Negli ultimi tempi da più parti s’immagina e si progetta - anche e a giusta ragione – un probabile assetto delle nazioni e delle società nel prossimo futuro post-pandemico, e l’attenzione generale è volta soprattutto all’individuazione del come spendere le risorse da destinare ai diversi settori. Il suggerimento dominante è di cogliere l’opportunità e non sprecare energie per ottenere aggiornamenti e modernizzazioni; e dai diversi schieramenti politici e corpi sociali produttivi si snocciola un caldeggiato elenco magico di obiettivi: ripartenza, sostenibilità, transizione ecologica; ovviamente con l’occhio sempre puntato al Prodotto Interno Lordo. Tutti questi obiettivi sono da perseguire assolutamente, in quanto  necessari per la strutturazione della vita umana consociata; ma, così come sono proposti e perseguiti, rischiano di oscurare le finalità primarie e gli obiettivi fondamentali richiesti dal nuovo corso storico, che attende ogni cittadino spettatore e testimone di questa sciagurata calamità. Superare, infatti, l’emergenza sanitaria e risolvere al meglio la congiuntura economica significa solo aver mirato a modernizzare il futuro, senza favorirne nello stesso tempo il processo altrettanto vitale di civilizzazione e acculturazione, così come è sancito nella Costituzione Italiana, costantemente vigile e attenta a garantire e proteggere il benessere d’ogni cittadino in qualunque situazione sociale si trovi. Oggi viviamo in tempi di strabilianti innovazioni, ma anche di inquietanti forme di schiavitù salariale, sociale, tecnologica. Sono queste le dimensioni esistenziali, che rivendica e reclama il dovere civico e morale della giustizia sociale e della verità.

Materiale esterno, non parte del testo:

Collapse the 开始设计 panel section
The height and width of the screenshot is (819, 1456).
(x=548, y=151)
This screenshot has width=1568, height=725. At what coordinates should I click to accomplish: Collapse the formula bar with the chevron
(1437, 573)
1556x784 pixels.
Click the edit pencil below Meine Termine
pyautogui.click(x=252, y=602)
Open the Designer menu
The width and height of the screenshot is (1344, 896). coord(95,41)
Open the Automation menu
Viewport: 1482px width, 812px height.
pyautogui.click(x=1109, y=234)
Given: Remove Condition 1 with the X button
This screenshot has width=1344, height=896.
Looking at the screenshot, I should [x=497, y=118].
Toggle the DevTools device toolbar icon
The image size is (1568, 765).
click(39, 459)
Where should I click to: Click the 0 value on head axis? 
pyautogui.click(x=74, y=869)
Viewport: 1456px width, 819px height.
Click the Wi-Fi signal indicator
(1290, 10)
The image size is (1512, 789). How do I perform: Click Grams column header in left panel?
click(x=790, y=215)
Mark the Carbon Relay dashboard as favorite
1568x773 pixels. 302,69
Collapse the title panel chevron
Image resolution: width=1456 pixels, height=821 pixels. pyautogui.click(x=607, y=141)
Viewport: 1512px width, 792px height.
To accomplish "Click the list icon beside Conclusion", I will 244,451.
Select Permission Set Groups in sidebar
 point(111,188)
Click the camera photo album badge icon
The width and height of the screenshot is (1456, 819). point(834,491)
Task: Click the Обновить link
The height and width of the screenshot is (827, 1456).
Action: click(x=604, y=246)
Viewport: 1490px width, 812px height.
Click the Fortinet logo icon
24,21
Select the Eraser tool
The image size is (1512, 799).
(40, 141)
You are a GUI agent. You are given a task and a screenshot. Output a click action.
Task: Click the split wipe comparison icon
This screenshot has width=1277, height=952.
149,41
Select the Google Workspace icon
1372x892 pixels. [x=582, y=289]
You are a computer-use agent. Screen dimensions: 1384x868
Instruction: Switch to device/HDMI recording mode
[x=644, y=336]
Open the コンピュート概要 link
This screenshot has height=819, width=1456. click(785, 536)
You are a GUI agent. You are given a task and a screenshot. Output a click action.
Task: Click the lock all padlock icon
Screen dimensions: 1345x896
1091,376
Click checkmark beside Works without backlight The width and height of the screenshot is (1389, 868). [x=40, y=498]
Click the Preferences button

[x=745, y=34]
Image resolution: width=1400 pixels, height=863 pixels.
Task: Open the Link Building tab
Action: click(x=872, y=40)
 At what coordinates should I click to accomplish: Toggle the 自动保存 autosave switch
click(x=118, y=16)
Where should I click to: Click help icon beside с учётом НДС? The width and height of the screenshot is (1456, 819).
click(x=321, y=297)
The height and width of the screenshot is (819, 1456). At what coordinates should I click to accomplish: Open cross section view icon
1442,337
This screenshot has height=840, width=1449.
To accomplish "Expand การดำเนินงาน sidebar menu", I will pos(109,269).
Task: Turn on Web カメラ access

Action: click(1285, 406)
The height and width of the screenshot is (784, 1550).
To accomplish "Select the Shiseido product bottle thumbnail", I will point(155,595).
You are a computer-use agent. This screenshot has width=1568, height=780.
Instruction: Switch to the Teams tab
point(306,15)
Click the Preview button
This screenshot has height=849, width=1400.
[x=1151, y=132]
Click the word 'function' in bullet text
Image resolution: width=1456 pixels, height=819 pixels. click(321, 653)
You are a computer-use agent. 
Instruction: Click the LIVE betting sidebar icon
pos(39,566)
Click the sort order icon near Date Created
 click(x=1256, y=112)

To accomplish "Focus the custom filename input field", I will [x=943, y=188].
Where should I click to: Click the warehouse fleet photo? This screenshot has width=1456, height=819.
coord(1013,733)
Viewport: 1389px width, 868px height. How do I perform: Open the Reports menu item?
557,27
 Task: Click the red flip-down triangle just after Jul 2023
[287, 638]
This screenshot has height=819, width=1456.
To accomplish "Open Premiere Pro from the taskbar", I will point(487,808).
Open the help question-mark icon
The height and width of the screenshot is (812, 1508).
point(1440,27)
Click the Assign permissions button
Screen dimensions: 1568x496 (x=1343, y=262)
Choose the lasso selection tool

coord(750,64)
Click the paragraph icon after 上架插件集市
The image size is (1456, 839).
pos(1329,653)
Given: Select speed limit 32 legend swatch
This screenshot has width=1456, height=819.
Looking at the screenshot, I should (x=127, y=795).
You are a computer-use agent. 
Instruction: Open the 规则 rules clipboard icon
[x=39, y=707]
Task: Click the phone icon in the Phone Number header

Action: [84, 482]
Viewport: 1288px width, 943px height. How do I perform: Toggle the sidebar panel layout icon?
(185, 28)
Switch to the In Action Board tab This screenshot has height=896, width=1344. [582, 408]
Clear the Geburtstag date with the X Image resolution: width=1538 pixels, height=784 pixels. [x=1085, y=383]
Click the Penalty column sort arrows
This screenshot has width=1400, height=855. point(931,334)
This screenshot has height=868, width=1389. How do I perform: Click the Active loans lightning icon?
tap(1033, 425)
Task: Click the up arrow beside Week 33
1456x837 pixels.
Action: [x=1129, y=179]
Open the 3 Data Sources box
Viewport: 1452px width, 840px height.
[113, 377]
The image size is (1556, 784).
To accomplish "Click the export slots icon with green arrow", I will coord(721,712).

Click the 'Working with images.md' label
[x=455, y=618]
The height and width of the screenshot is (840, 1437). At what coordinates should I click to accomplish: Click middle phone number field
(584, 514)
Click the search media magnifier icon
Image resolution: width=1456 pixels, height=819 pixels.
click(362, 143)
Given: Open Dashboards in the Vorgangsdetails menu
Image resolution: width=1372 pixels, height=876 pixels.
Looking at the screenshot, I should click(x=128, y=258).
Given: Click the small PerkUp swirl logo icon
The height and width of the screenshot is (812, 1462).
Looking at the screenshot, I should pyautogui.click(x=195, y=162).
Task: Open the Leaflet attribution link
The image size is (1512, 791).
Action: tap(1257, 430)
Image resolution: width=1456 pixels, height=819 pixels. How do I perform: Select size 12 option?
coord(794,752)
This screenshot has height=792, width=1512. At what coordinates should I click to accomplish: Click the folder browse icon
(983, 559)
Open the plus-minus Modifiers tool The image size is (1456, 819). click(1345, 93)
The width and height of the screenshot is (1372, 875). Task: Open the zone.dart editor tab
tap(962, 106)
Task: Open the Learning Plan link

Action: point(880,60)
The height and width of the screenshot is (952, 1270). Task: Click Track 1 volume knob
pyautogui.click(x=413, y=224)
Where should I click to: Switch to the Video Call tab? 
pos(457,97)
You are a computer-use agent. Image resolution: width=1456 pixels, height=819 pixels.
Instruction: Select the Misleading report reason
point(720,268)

 Giova ricordare a questo riguardo quanto raccomandò già nel 1969 Aldo Moro: «Sia dunque ben chiaro che, quando si parla di un giusto controllo dell’economia e di rapporti umani, su base di autonomia, dignità e responsabilità nell’ambiente di lavoro, non si discute solo di efficienza produttiva, ma di condizione sociale della persona, di qualche cosa che va al di là della pur naturale rivendicazione di benessere e della giustizia, per toccare la posizione dell’uomo ed il suo modo di essere, il solo accettabile ed appagante, nella società. (…).  Si riscatta la persona dall’inquietudine e dallo scontento, che il solo benessere non riesce a placare. In una tale condizione c’è un lavoro da compiere ed una disciplina da accettare. Ma è importante e caratterizzante che in essi si esprima l’uomo non come servo della macchina, della tecnica, dei padroni, del potere, ma come libero e responsabile protagonista d vita sociale e politica».